“House of Cards” features the Baltimore U.S. Custom House.

“House of Cards” features the Baltimore U.S. Custom House. Netflix

Spot that Federal Building in Your Favorite Flick

Facility use fees from Hollywood productions, including ‘House of Cards,’ help maintain government property.

Some of the handsomest and most historic federal properties perform double duty for the taxpayer when the General Services Administration teams up with some of Hollywood’s top television and movie producers.

Though the agency has been accused of “sitting on our assets” when it undergoes a lengthy process for selling unneeded properties, it has raised more than $500,000 in the past three years simply by charging fees to entertainment industry location managers who crave a backdrop for their actors in the form of a federal office building, historic landmark or port of entry.

GSA “is using creative approaches to reinvest in our nation’s infrastructure,” said a Thursday blogpost by communications assistant Matthew Burrell, noting that the fees go toward maintenance and renovation. The lessors “pay for staff and utilities required, just as they would if leasing space from the private sector,” the blog noted.

More than 50 productions have been given licenses under GSA’s Outleasing Program in the past quarter century.
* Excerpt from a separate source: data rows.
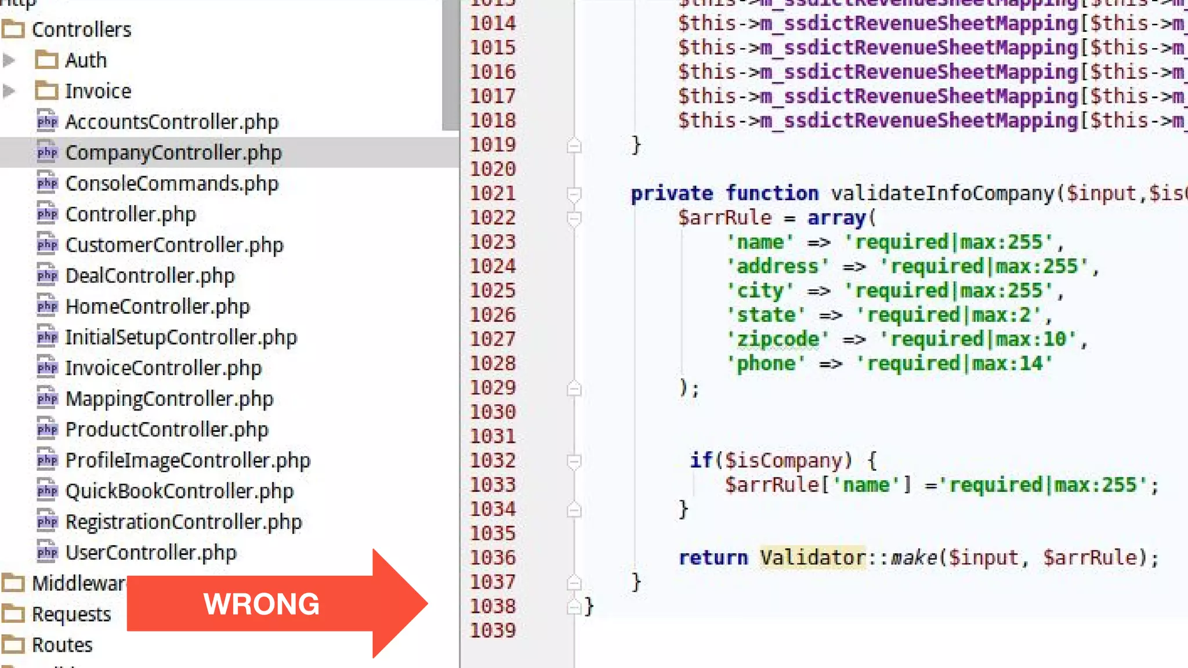Click Invoice folder icon
The height and width of the screenshot is (668, 1188).
[x=46, y=91]
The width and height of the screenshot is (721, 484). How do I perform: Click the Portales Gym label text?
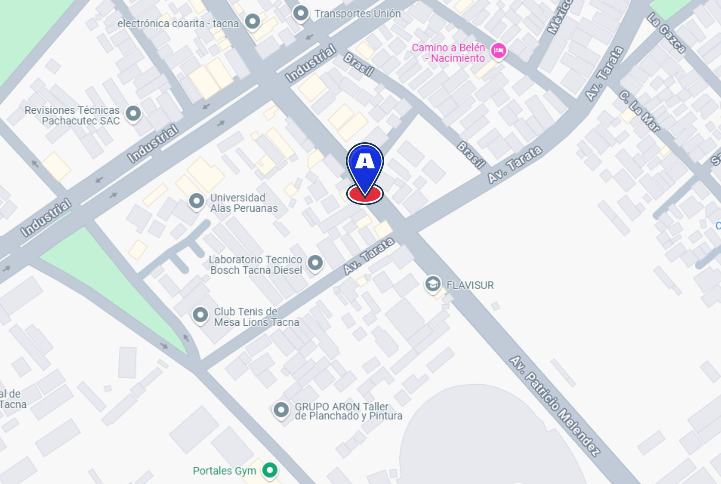pos(224,471)
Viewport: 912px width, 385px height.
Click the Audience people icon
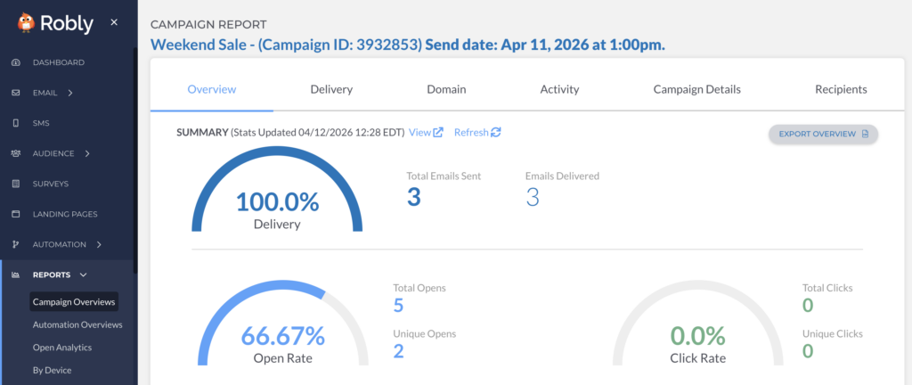16,153
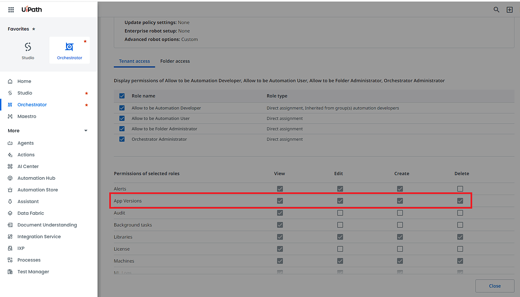The height and width of the screenshot is (297, 520).
Task: Collapse the More section in the sidebar
Action: tap(85, 130)
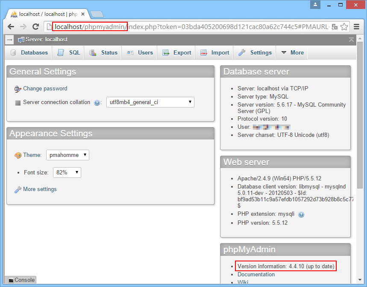Expand the More menu tab
Viewport: 367px width, 287px height.
292,52
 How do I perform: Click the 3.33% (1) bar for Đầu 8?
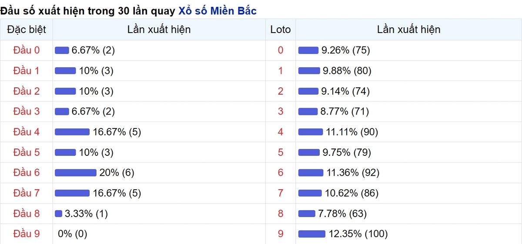click(x=59, y=214)
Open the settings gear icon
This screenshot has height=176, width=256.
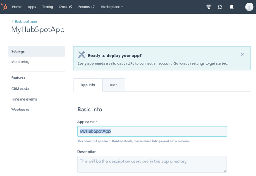(220, 7)
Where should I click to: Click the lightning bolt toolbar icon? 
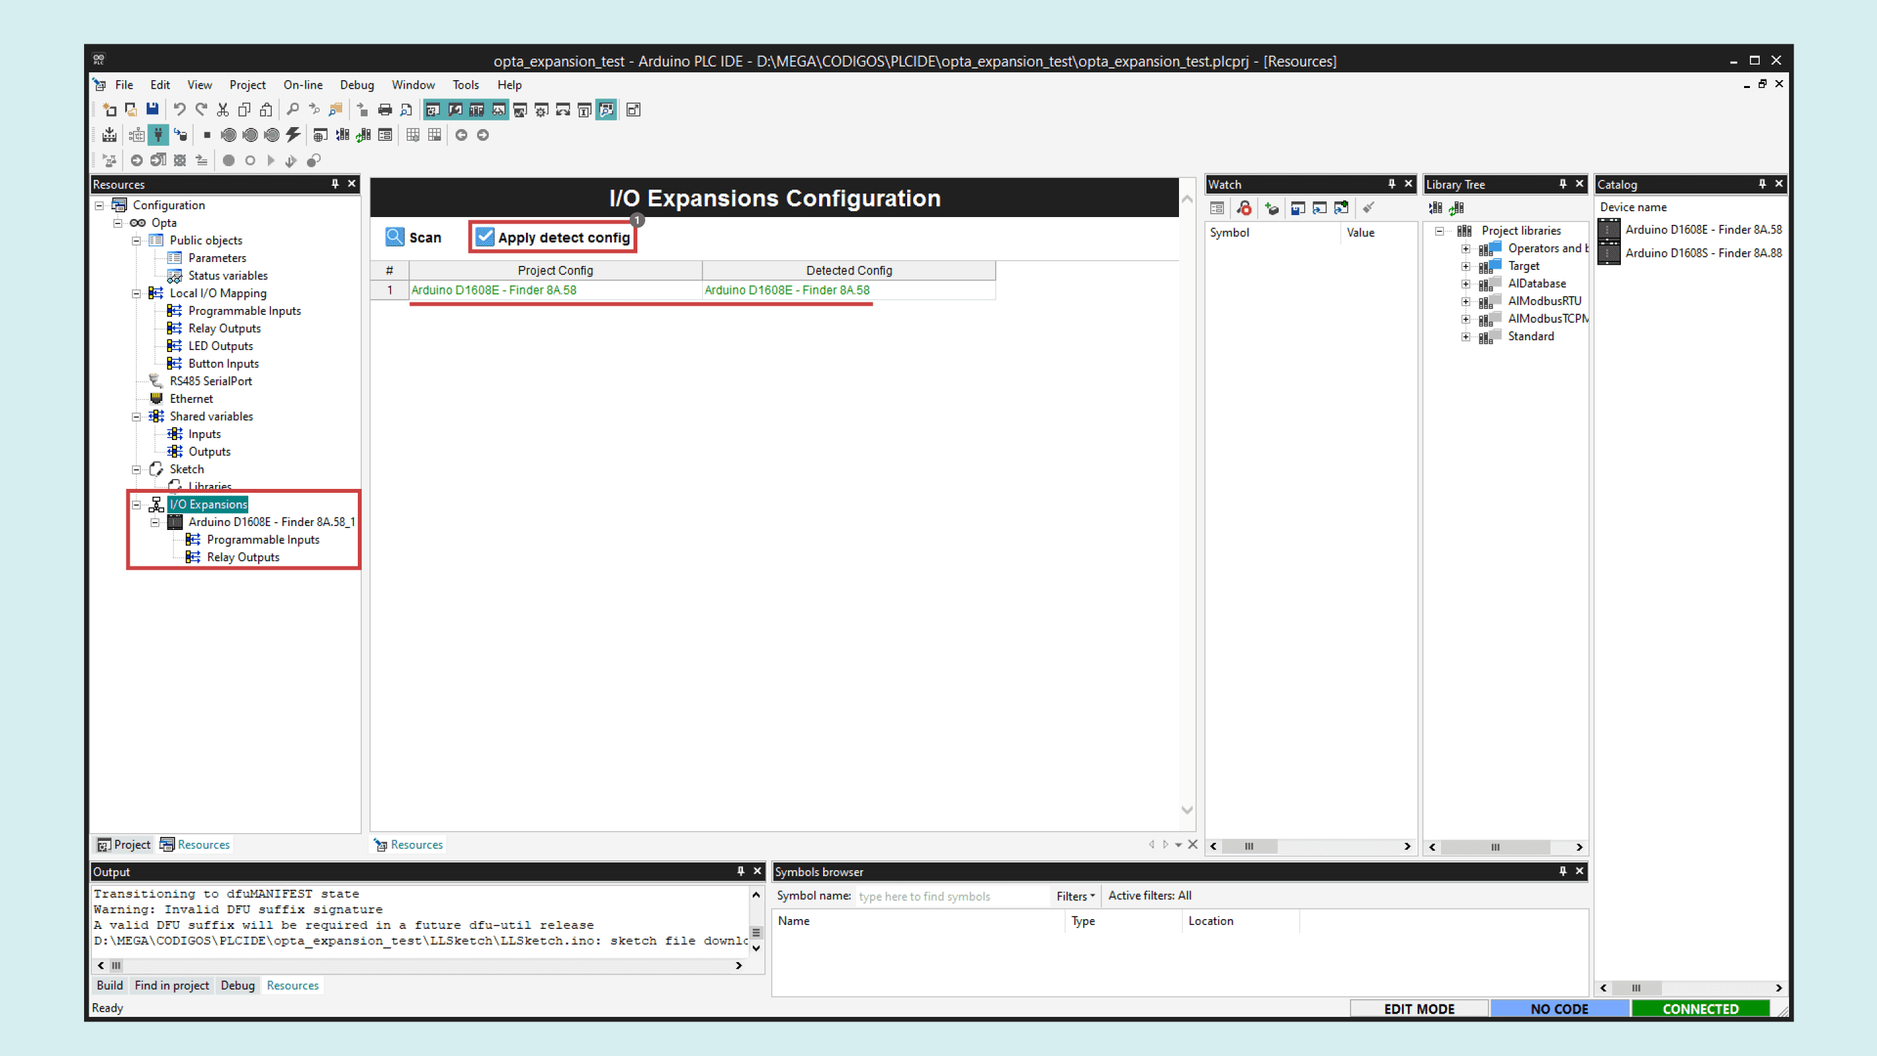tap(293, 135)
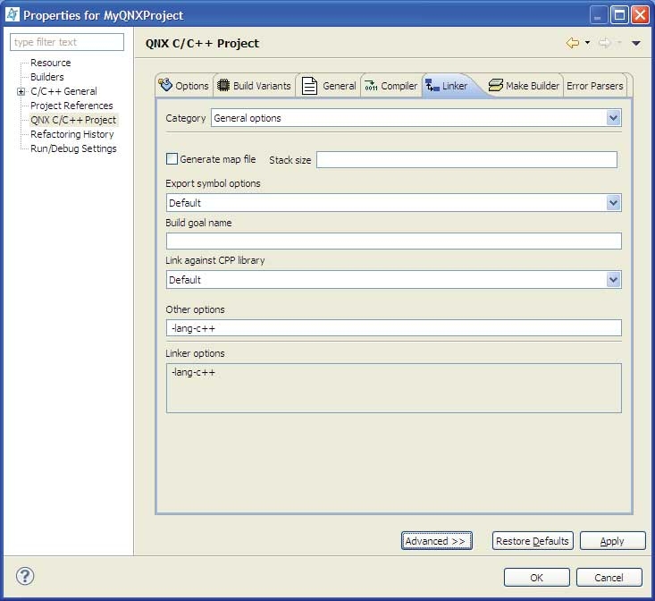The image size is (655, 601).
Task: Click the type filter text search box
Action: 68,42
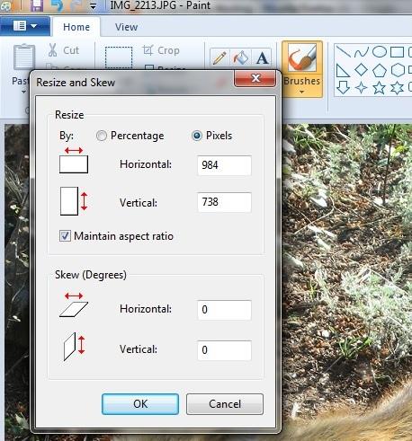Confirm the resize with OK
This screenshot has height=441, width=412.
point(140,404)
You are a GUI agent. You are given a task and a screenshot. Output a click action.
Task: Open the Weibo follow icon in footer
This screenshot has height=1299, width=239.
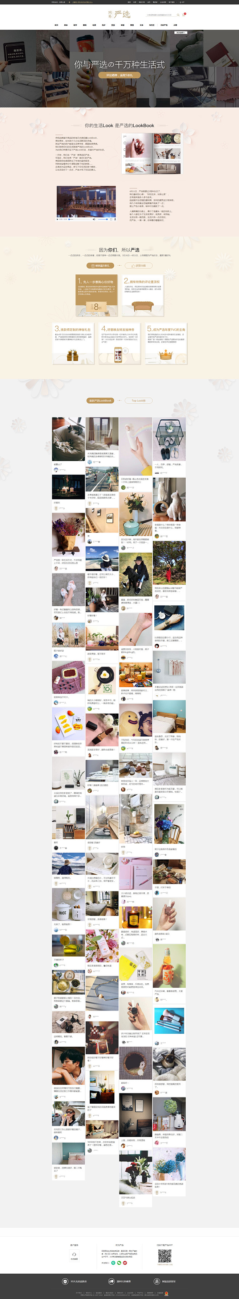tap(125, 1263)
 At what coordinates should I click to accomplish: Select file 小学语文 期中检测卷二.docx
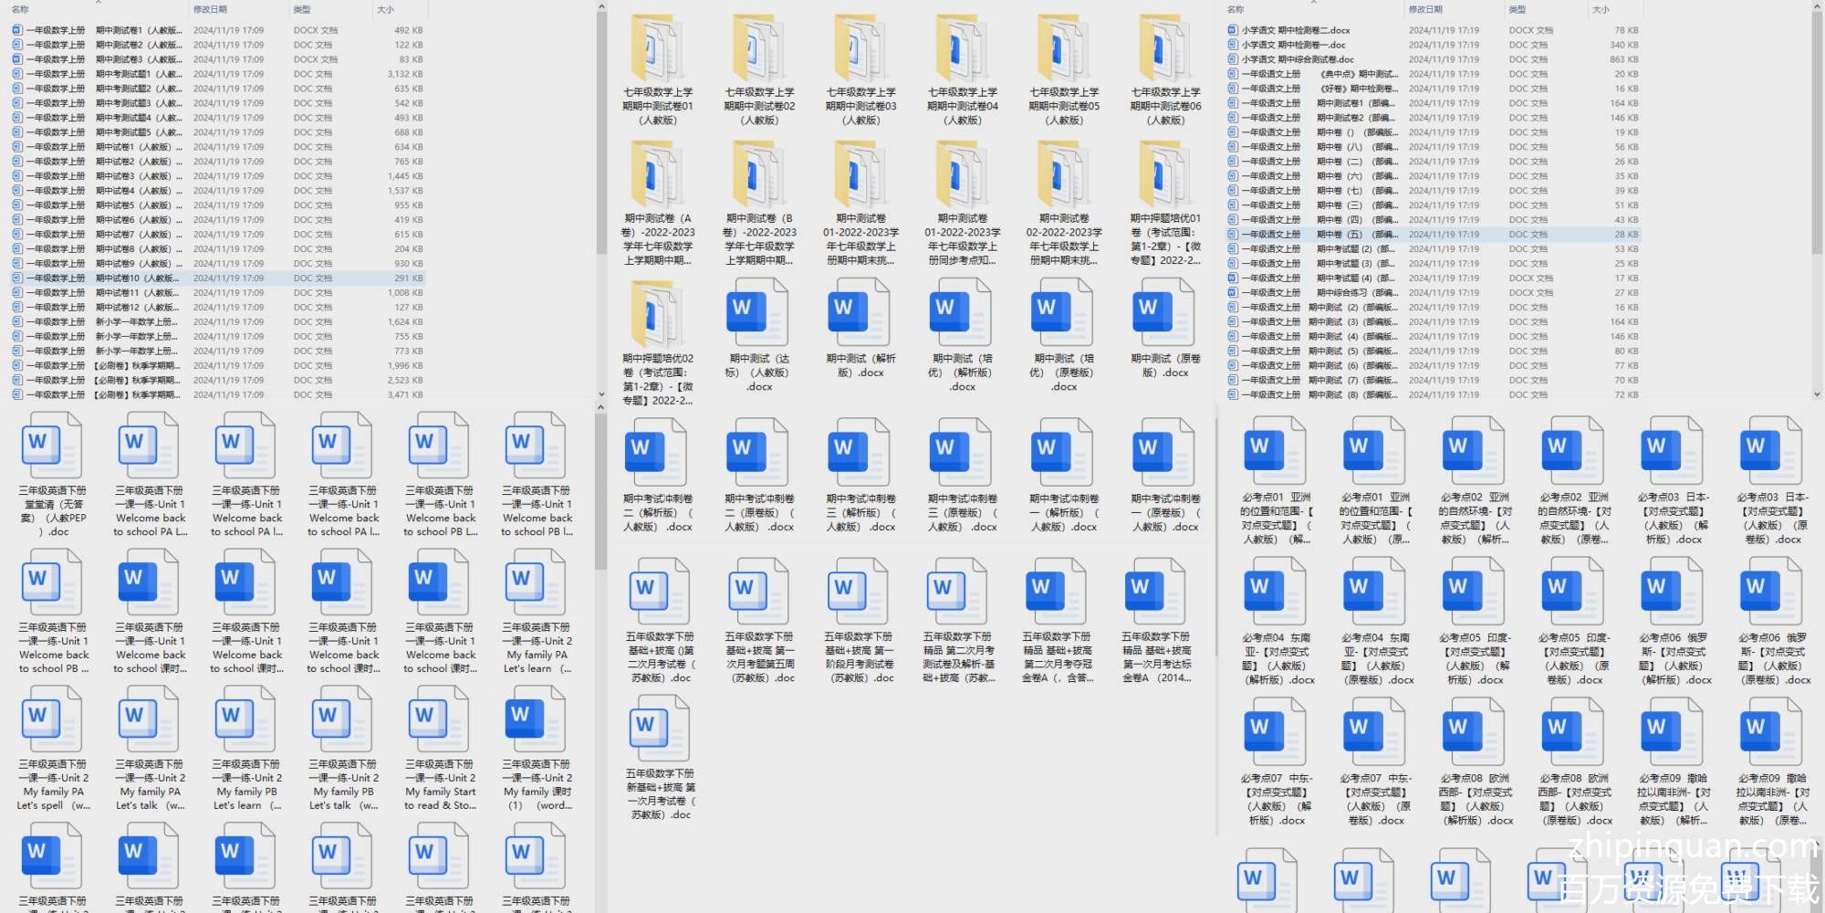1295,30
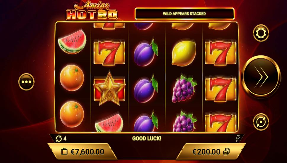The height and width of the screenshot is (163, 287).
Task: Select the €200.00 bet amount panel
Action: tap(211, 152)
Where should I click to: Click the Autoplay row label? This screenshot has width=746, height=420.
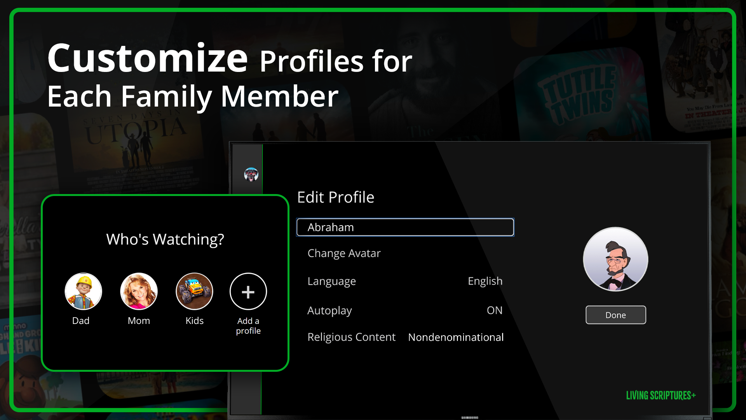pyautogui.click(x=329, y=310)
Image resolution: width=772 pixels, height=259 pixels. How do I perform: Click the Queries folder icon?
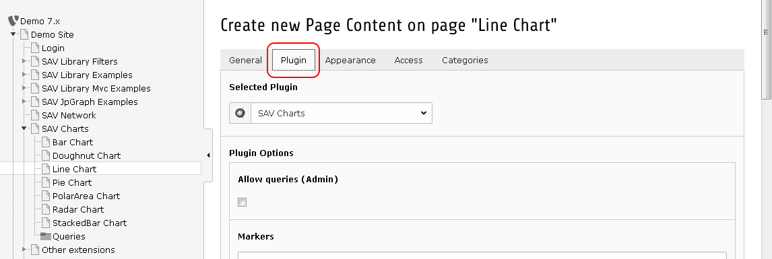tap(46, 236)
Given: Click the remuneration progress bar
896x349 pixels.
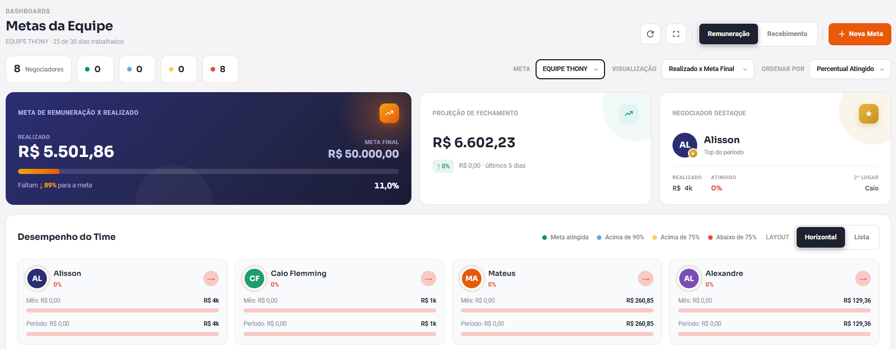Looking at the screenshot, I should point(209,171).
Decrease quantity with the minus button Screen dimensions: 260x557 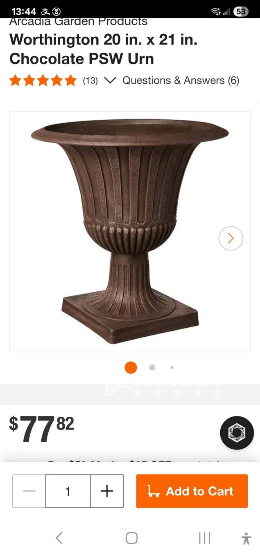(x=29, y=491)
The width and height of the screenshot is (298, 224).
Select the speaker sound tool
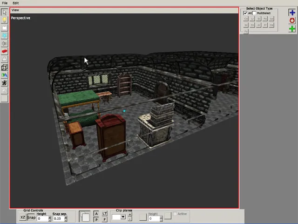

Highlights include the current smash Washington-corruption television saga “House of Cards,” created by Netflix, which features Kevin Spacey working out of what not all viewers realize is the Baltimore U.S. Custom House.

In the 1980s, the parade scene in the classic film “Ferris Bueller’s Day Off” showcased the Chicago Federal Building. And makers of the 1991 Oliver Stone conspiracy-theory Kennedy assassination dramatization paid GSA fees to film at the John Minor Wisdom U.S. Court of Appeals in New Orleans.

Other examples include the David W. Dyer Federal Building and U.S. Courthouse in Miami, which was featured in the 1981 journalism drama “Absence of Malice,” and the Alexander Hamilton U.S. Custom House in New York, which can be seen in the 2010 ballet thriller “Black Swan.” From the agency’s point of view, the films don’t have to be high art to deliver needed funds for federal building upkeep.